Che-1 exerts its functions mainly as a coactivator of transcription [14], and even in the case of cellular response to hypoxic stress, its depletion produces a decrease in the transcriptional activity of HIF-1α (Fig. 3). This might imply a direct action of Che-1 on transcription along with this transcriptional factor. However, although some preliminary experiments showed the presence of Che-1 on the promoters of genes regulated by HIF-1α (data not shown), co-immunoprecipitation experiments have failed to demonstrate the direct interaction between these two proteins.

Our results, however, show that Che-1 is required for HIF-1α stabilization in response to hypoxia (Fig. 4a). In fact, in Che-1 depleted cells there is a strong decrease in the protein levels of this transcription factor but not of its RNA messenger (Fig. 4b).
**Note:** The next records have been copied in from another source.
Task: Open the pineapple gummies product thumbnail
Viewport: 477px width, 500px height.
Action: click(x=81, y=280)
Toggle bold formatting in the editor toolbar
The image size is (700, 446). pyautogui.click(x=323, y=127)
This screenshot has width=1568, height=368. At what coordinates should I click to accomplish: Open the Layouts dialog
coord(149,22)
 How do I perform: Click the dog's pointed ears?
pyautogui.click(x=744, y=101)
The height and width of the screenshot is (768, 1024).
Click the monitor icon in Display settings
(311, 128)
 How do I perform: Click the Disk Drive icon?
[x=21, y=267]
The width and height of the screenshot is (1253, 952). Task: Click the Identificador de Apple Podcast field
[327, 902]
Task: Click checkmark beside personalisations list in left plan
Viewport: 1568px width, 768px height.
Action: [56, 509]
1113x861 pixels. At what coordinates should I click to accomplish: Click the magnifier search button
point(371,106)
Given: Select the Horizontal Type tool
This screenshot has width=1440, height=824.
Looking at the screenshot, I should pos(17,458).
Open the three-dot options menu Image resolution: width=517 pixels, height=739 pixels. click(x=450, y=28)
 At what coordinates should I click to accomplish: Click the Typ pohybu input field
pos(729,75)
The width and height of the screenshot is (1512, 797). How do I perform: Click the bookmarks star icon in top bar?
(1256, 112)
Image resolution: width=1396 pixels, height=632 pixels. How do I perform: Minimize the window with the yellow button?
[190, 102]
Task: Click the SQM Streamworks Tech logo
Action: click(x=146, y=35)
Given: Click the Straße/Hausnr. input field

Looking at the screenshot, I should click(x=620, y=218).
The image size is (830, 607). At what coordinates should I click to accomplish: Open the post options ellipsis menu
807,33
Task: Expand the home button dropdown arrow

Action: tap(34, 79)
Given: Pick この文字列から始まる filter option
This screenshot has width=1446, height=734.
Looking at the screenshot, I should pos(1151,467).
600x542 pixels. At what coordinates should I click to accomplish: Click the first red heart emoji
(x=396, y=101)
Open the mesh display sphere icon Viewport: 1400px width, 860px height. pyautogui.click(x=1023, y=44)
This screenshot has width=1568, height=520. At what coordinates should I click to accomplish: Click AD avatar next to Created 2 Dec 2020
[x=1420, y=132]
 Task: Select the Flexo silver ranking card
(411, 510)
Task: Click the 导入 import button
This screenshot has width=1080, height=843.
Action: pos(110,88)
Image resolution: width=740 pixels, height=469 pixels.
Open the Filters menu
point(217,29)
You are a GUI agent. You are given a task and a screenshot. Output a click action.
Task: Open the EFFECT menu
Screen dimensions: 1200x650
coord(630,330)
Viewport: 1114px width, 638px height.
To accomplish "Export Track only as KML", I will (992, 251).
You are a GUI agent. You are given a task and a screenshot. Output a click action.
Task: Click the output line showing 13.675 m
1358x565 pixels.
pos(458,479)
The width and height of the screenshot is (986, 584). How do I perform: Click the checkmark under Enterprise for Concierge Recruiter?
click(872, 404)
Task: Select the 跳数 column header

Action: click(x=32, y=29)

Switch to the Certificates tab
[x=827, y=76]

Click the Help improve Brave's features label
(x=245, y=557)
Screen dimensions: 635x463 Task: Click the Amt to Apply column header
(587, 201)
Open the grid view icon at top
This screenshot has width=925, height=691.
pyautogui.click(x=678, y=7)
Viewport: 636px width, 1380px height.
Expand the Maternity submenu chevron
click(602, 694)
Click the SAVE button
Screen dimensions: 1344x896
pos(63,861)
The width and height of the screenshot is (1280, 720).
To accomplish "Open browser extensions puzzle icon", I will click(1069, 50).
All this appears to be the result of a minor transcription of SIAH-2 (Fig. 4c and d), necessary for the degradation of PHD3 [30]. This transcriptional downregulation of SIAH2 by Che-1 increase PHD-3 availability during hypoxia, providing a negative feedback mechanism for HIF-1α stability (Fig. 5). Evidently, we cannot rule out that Che-1 may either adjust the levels of HIF-1α also through other mechanisms, or affect the metabolism triggering other pathways. Indeed, only future studies will be able to shed light on these aspects.

Fig. 5
figure 5

Model to explain Che-1 involvement in HIF-1α stabilization. Under hypoxic conditions the depletion of Che-1 leads to a decrease of the ubiquitin E3 ligase SIAH2, allowing an increase of the prolyl isomerase PHD3. This results in a decrease of HIF-1α stabilization (bottom)

Conclusion

In conclusion, our data from these studies reveal a novel role for Che-1 as molecular determinant in the response to hypoxia of colorectal cancer cells. The ability of Che-1 to regulate HIF1-α stabilization, provides a novel metabolic target for tumor treatment.